Sometimes we all need a little douse of cold water. We get to feeling that everything clicking onto our computer screens from our brilliant repertoire of authorial genius is nothing less than literary masterpiece, classic with a capital "C", Pulitzer-worthy prose that goes where no writer has gone before. A little of this goes a long way and can be fun and ego-soothing, but too much can be a trap. If we think our work has reached some kind of pinnacle, what do we have to improve, and how dare anyone criticize us? Those editors wouldn't know good writing if it....well, I trust you get the picture.
Although this excerpt is in regard to children's fiction, I'm guessing it applies equally to adult fiction. In The Writer's Digest Handbook of Short Story Writing Volume II, George Edward Stanley writes:
quote:
...fantasy, science fiction...folk tales, fairy tales, legends, myths....many of these are areas that beginning writers want to write in and in which they very often produce a lot of unpublishable material....
I don’t exactly see what writing in certain genres has to do with producing unpublishable fiction, unless the writer is so inexperienced a reader in that genre that he doesn’t have a good feeling for its strengths, weaknesses, expectations, what has gone before, etc.
But it may also be that those genres people concider easy to write which are actually more difficult, requiring understanding of the leading edge as well as the history of the genre and the rules under which you must write.
A good example of this is "Signs". It is an intriguing story, but it is truly awful science fiction.
Now, do you have a good story to tell, that's the question that all writers-- especially new ones-- must answer.
The only place that you really get a lot of unpublishable crap set in the "real world" (whether historical or contemporary) is from students in literature classes. And of course, they don't try to publish though the mainstream publishing industry.
So his perception is explained. Writers that are writing outside of the formally fictional genres (i.e. those that require actual "suspension of disbelief") tend only to attempt the 'publishing industry' after becoming successful authors (this includes successful authors of 'fictional genre' works that are trying out other genres).

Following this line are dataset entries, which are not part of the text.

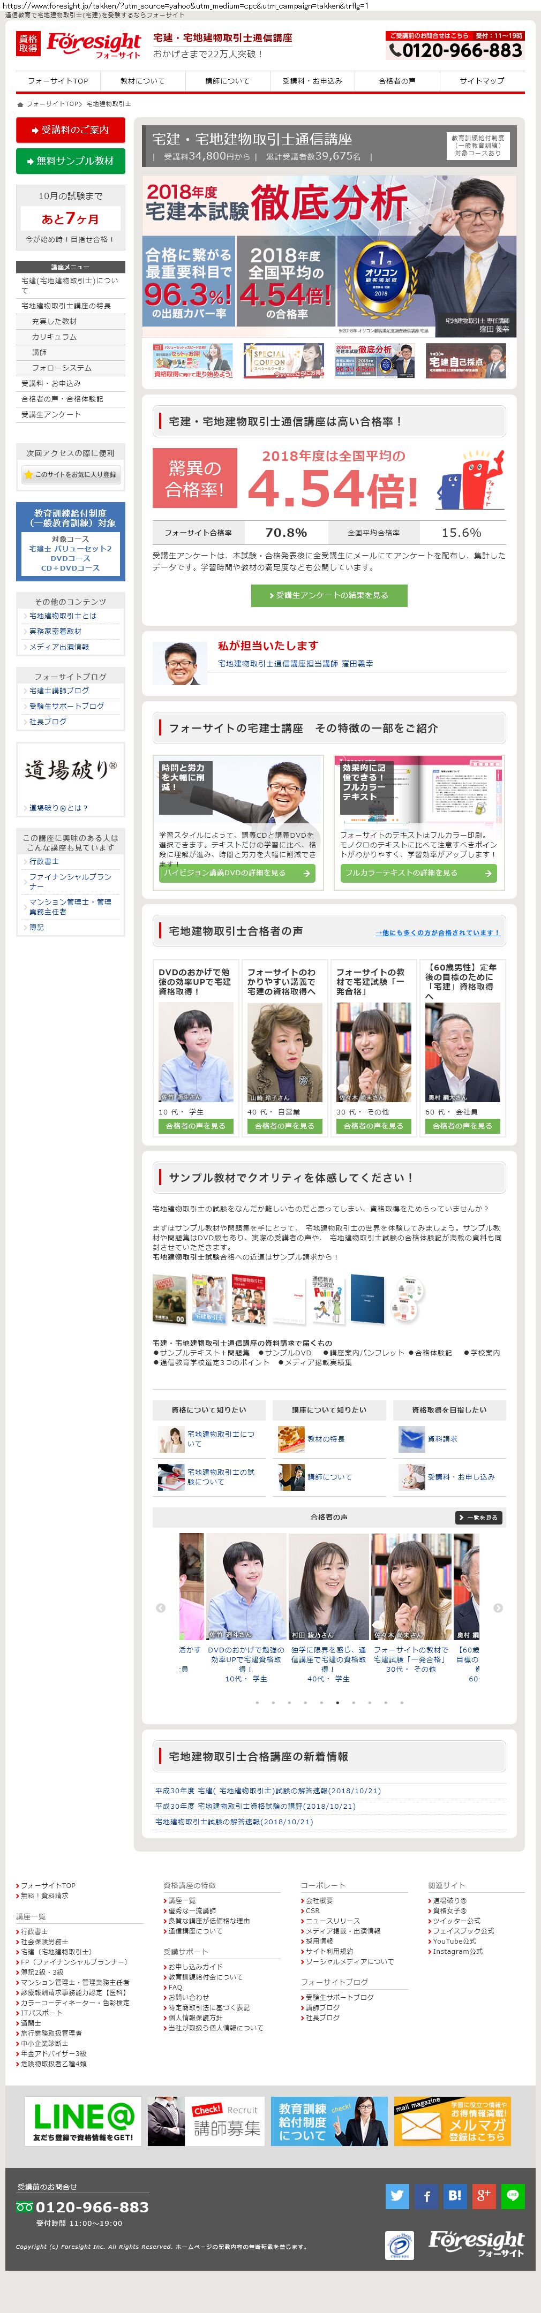541x2313 pixels.
Task: Go back in carousel with left arrow
Action: point(161,1607)
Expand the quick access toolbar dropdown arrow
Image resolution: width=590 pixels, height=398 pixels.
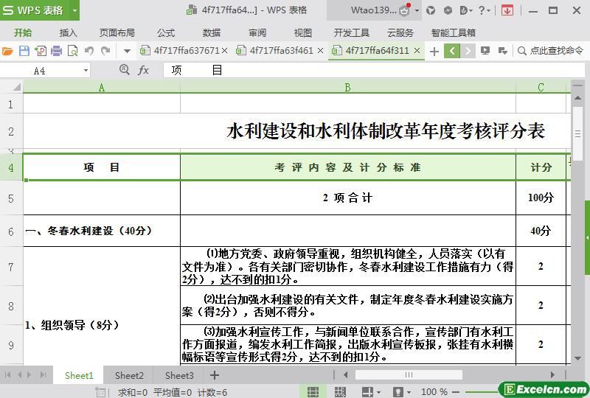(x=127, y=51)
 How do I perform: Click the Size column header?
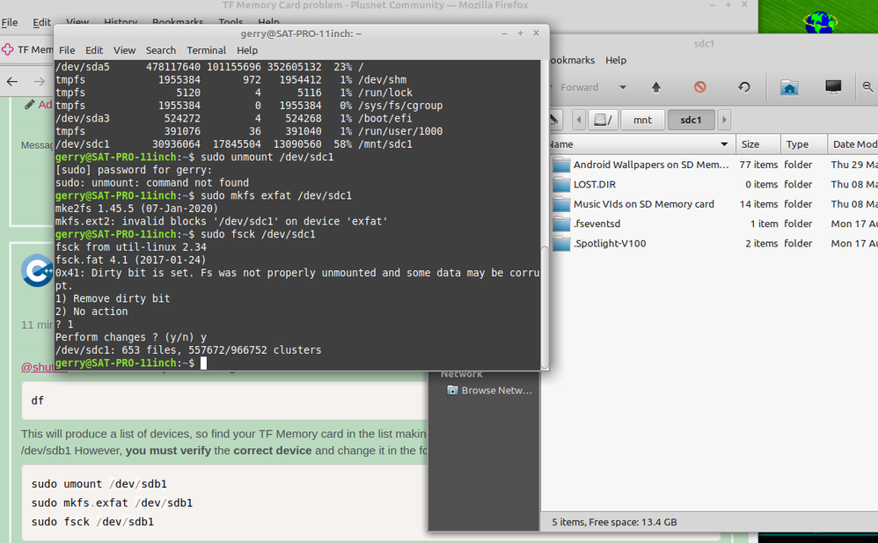tap(750, 144)
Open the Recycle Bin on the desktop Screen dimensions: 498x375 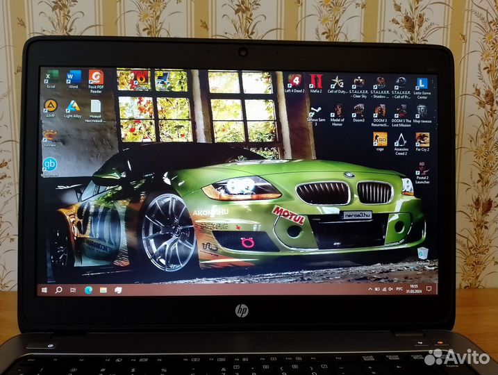click(421, 253)
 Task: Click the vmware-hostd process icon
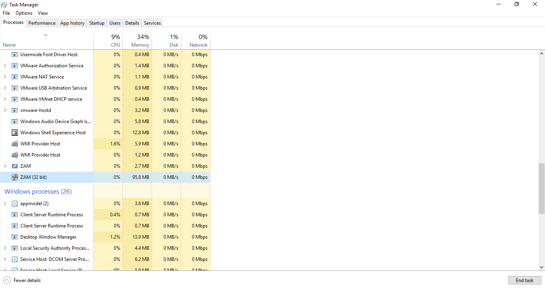point(15,110)
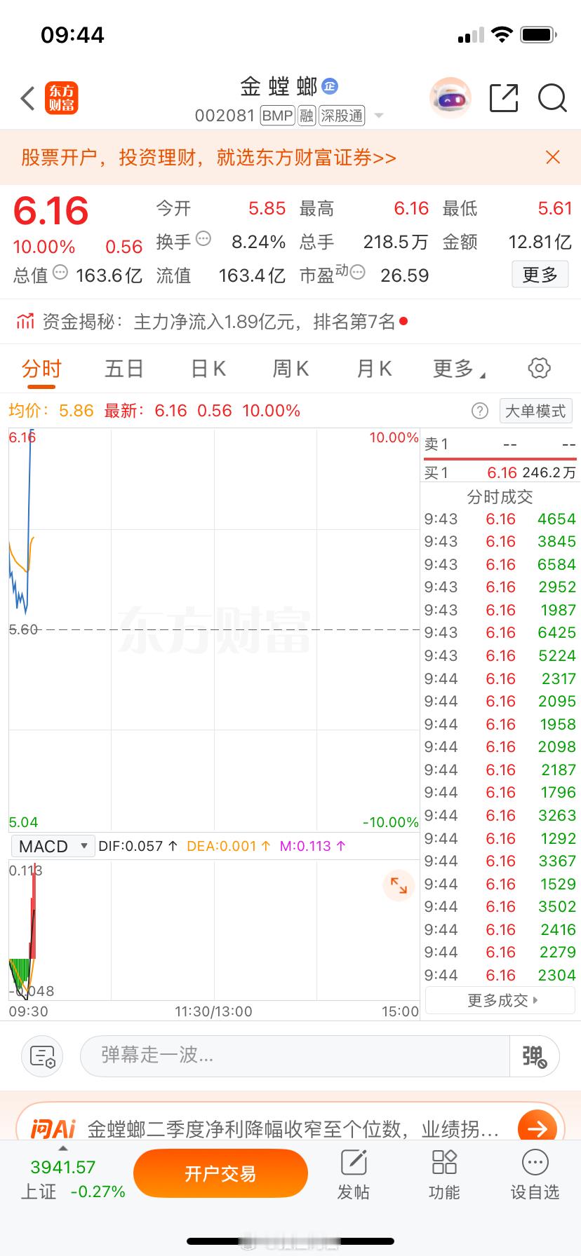
Task: Tap the 弹幕走一波 input field
Action: [295, 1056]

SiliGurl is both right and wrong. On the one hand, "if you write excellent prose, have a good story to tell, and engaging characters that reach out and grab the reader, you'll be published." On the other hand, the more experience you have as a writer, the more likely you are to have excellent prose, engaging characters, and even good stories (as any increase in experience will increase the number of stories you have to tell). But of course, "Good stories will sell." But again, if an author is already seen by the publisher as being a salable writer, then his stories will be published (works supposedly written by celebrities, for instance, almost always sell enough to justify the publishing run, no matter how illiterate they are).
Now of course, I could never write anything but speculative fiction. My life experiences in no way qualify me to write anything that could be taken seriously as "realistic" by a human audience (I can do humor, but that is an entirely different matter).